Daniel Henninger pokes liberal leaders in the ribs with his latest Wall Street Journal column.

Surveying the fall in support for the governments of Barack Obama, New York City’s progressive Mayor Bill de Blasio and France’s Socialist President François Hollande, a diagnosis of the current crisis begins to emerge: The political left can win elections but it’s unable to govern.

Once in office, the left stumbles from fiasco to fiasco. ObamaCare, enacted without a single vote from the opposition party, is an impossible labyrinth of endless complexity. Bill de Blasio’s war on charter schools degenerated into an unseemly attack on poor New York minority children. François Hollande’s first act in 2012, like a character in a medieval fable, was to order that more tax revenue be squeezed from the French turnips.

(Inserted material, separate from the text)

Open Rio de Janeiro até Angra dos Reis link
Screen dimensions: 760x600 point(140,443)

Mr. Obama’s approval rating is about 43%, Mr. de Blasio’s has sunk to 45% after just two months in office, and Mr. Hollande hit the lowest approvals ever recorded in the modern French presidency. The left inevitably says their leaders failed them. The failure looks self-inflicted. …

… The text of the climate-change treaty at Copenhagen in 2009 included “thousands of ‘brackets,’ or alternative wordings.” A participant described the puzzle palace: “There are more and more parallel processes, and everything must be negotiated at the same time. The number of . . . negotiation issues has increased and many of these issues . . . are discussed in different places at the same time. . . . Very few people understand the whole thing.” Maybe they could just pass it to find out what’s in it.

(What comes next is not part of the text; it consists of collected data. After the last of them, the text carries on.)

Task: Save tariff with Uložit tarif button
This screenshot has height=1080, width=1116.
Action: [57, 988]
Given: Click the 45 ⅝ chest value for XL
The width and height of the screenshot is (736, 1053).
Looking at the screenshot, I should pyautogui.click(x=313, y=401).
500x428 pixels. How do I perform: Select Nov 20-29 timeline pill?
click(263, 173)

One organization specialist calls this phenomenon “social deadlock.” ObamaCare is social deadlock. But the American left keeps doing it. This isn’t the 1930s, and smart people on the left might come to grips with the fact that the one-grand-scheme-fits-all compulsion is out of sync with the individualization that technology lets people design into their lives today.

Rather than resolve the complexities of public policy in the world we inhabit, the left’s default is to simply acquire power, then cram down what they want to do with one-party votes or by fiat, figuring they can muddle through the wreckage later.